#### Extracted text
Lotus and lily pond with pavilion and boys

 There was a little children’s museum in the same building as the other museum that Landon just loved. There were things to climb, fake rocks to throw around, and a black light room that he found amusing (I was wearing a white shirt, so that was fun in the black light). We played around in there for awhile before deciding to head back out into the wet.

Plain wood buildings for the servants and concubines

Neat painting on panels in an auxiliary throne room

For a few minutes, it didn’t rain at all. We explored more out buildings of the palace, which was the biggest palace that we had seen so far in Korea. The original palace was built in the 1390s but much of it was destroyed during the Japanese occupation. It was the main palace of the Joseon dynasty, but other palaces in the city were used when this one was destroyed. According to the powers of wikipedia, about 40% of the original buildings are still standing or restored. There was construction going on so they might be restoring more. It was huge though, considering all of that. Unfortunately it was raining and we were on a limited time crunch so we were not able to explore as much as we would have liked. There were special pantry rooms and auxiliary pantry rooms that were used when guests came to the palace or they had parties and needed a lot of room for all the food. The biggest pavilion in Korea was in the complex- it was 2 stories and from far away, Austin and I thought for sure it was the throne room. The actual throne room was quite elaborate and interesting inside, the most elaborate we had seen at any of the palaces. We had to take a few pauses to allow pouring rain showers to pass over, but overall it was a fun day.
########
#### Data for processing
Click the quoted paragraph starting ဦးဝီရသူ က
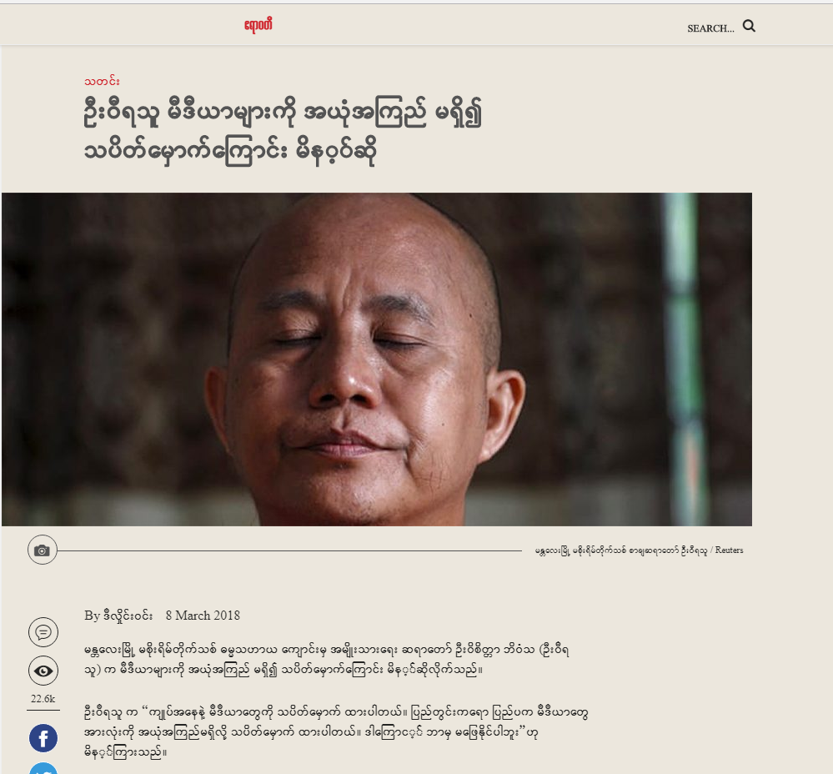Screen dimensions: 833x774 336,732
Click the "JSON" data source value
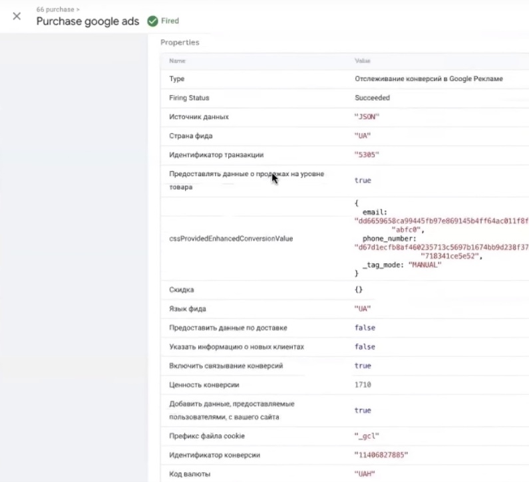 [x=367, y=117]

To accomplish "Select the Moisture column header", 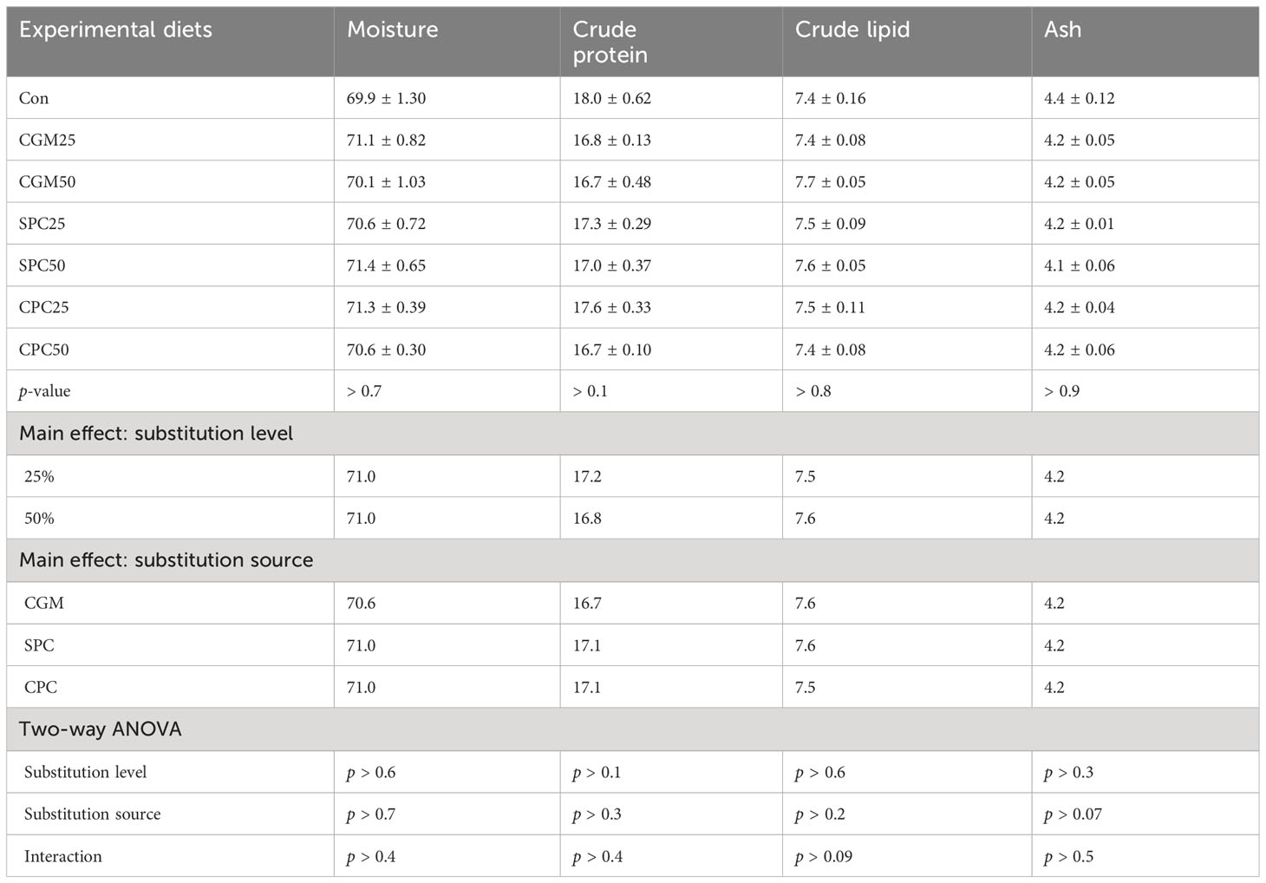I will coord(392,29).
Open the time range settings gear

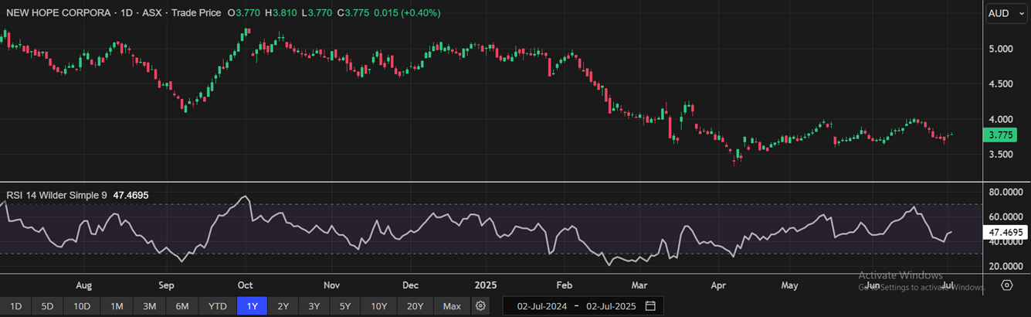480,306
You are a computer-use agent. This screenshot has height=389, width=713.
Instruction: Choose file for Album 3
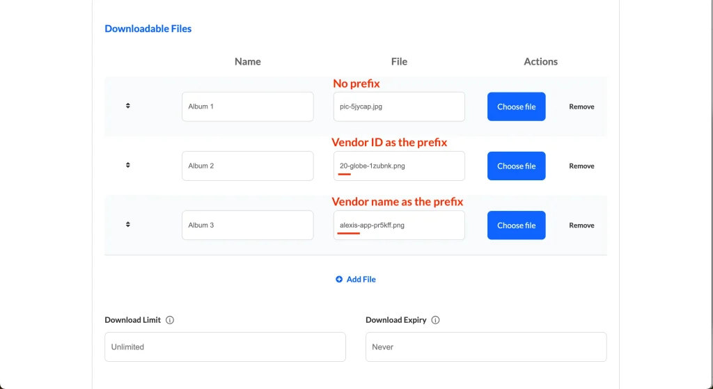point(516,225)
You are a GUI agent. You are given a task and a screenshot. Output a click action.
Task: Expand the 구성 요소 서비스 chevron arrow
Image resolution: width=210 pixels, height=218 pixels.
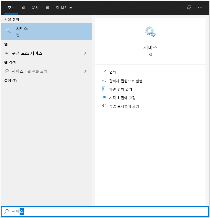85,53
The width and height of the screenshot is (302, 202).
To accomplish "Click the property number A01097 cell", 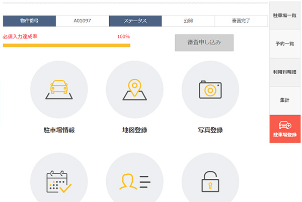I will 82,21.
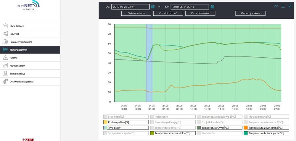
Task: Select Ostatnia doba time range
Action: (x=136, y=13)

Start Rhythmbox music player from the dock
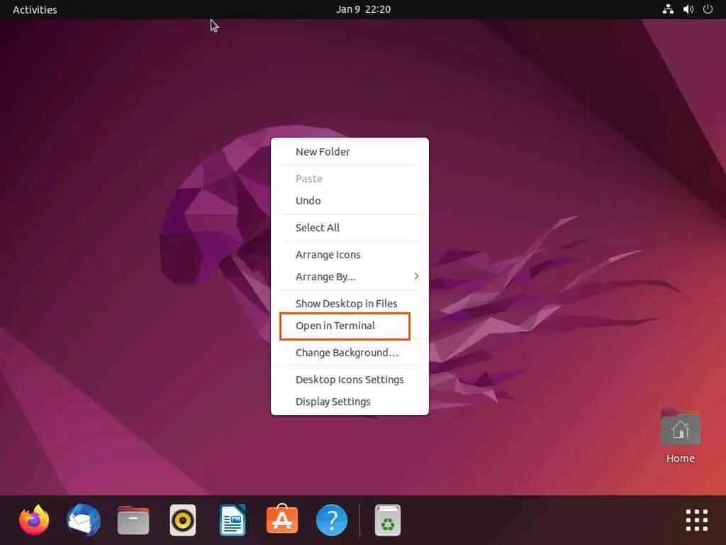tap(182, 519)
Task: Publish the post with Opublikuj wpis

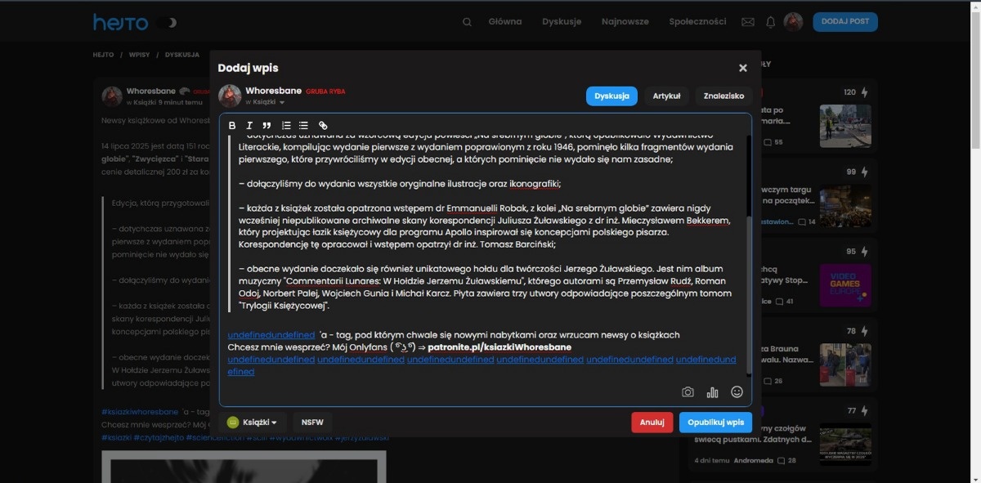Action: click(715, 423)
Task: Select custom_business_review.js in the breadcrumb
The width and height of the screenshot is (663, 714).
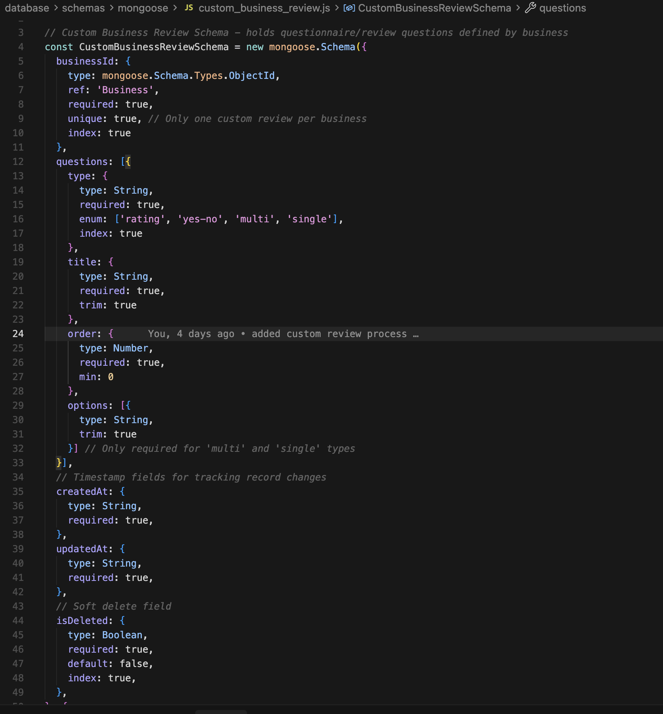Action: [x=264, y=8]
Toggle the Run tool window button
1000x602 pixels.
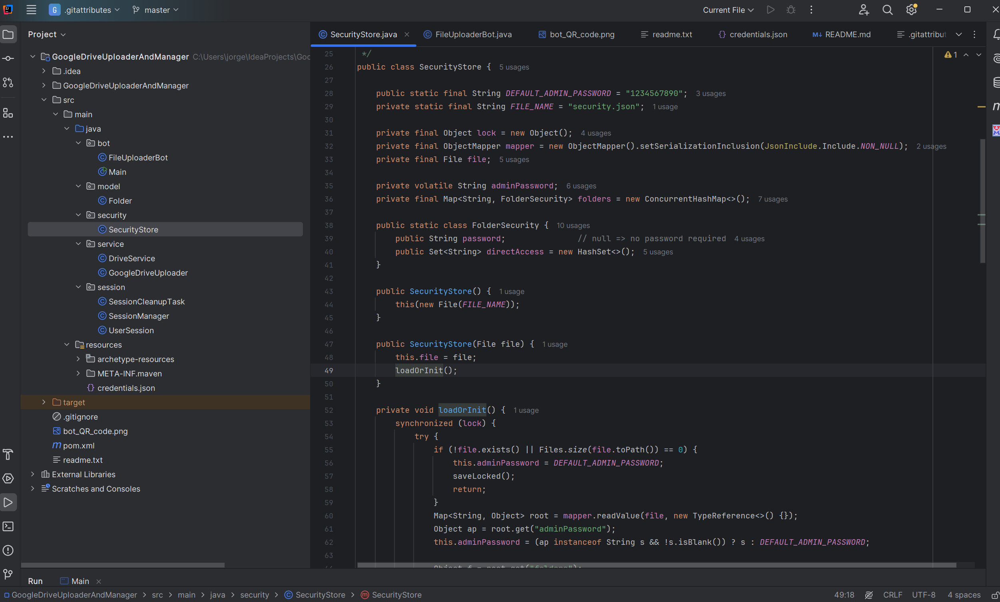click(8, 502)
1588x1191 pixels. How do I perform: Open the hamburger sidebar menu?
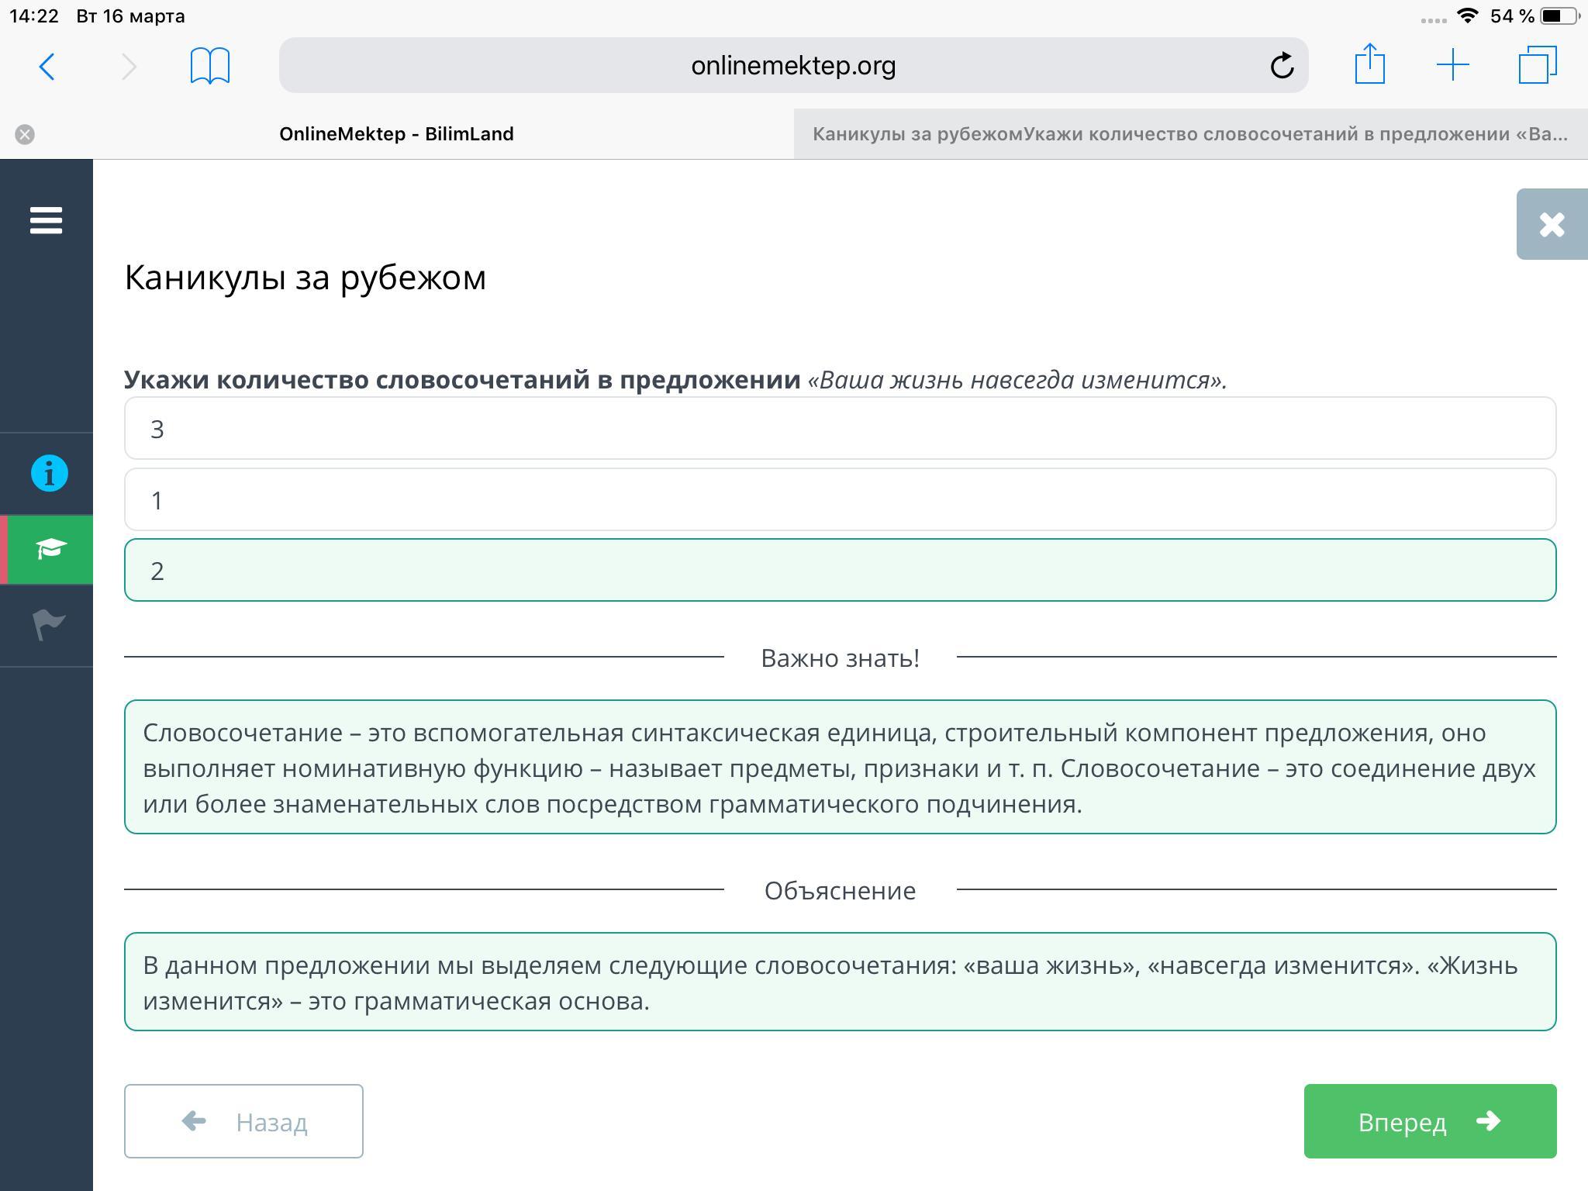click(46, 220)
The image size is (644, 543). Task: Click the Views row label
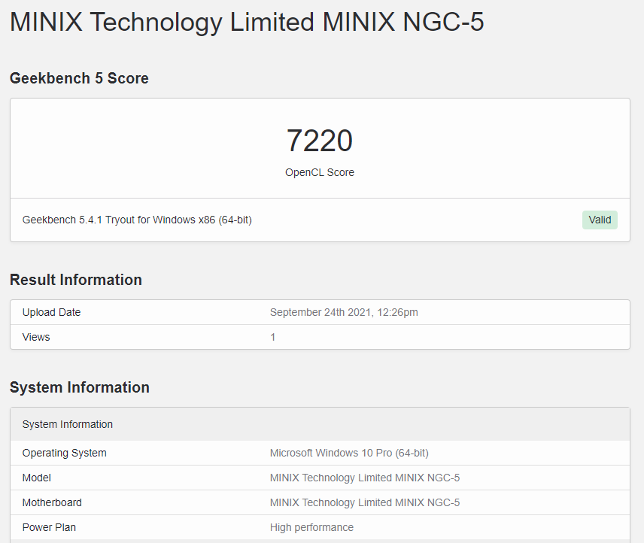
########
Actions to take:
• A. Return the lines of the records exactly as they appear, beginning at the line that contains "Start Rhythmbox music player from the dock" and continuing through the end of the records, with both ends included. Omit the pictures from your answer.
• B. Take the account of the rainy visit to the Korean palace further, picking up where it stops.

Task-by-task results:
• A.
Start Rhythmbox music player from the dock
tap(182, 519)
Task: Publish the post with Opublikuj wpis

Action: click(715, 423)
Task: Select custom_business_review.js in the breadcrumb
The width and height of the screenshot is (663, 714).
Action: [x=264, y=8]
Toggle the Run tool window button
1000x602 pixels.
click(8, 502)
1588x1191 pixels. How do I perform: Open the hamburger sidebar menu?
click(46, 220)
The image size is (644, 543). Task: Click the Views row label

• B.
Some of the mountains surrounding the palace- this was in the middle of Seoul!

The boys exploring the palace complex

During a particularly pouring time, Austin and I were separated across a courtyard from each other. I had Landon.
The two-story pavilion
The throne room- not two stories, just a high ceiling inside
This guy was protecting the throne room
The throne room

A good sport with the rain- as long as he had crackers
They didn’t change the guard because of the rain, but they still stood still for pictures.

The walk back to the subway, however, we got totally soaked! Something about being right up against a few mountains in Seoul made this area just pour with rain for a large portion of the day. Landon stayed nice and dry in the stroller, and fell asleep for his nap as soon as we boarded the train!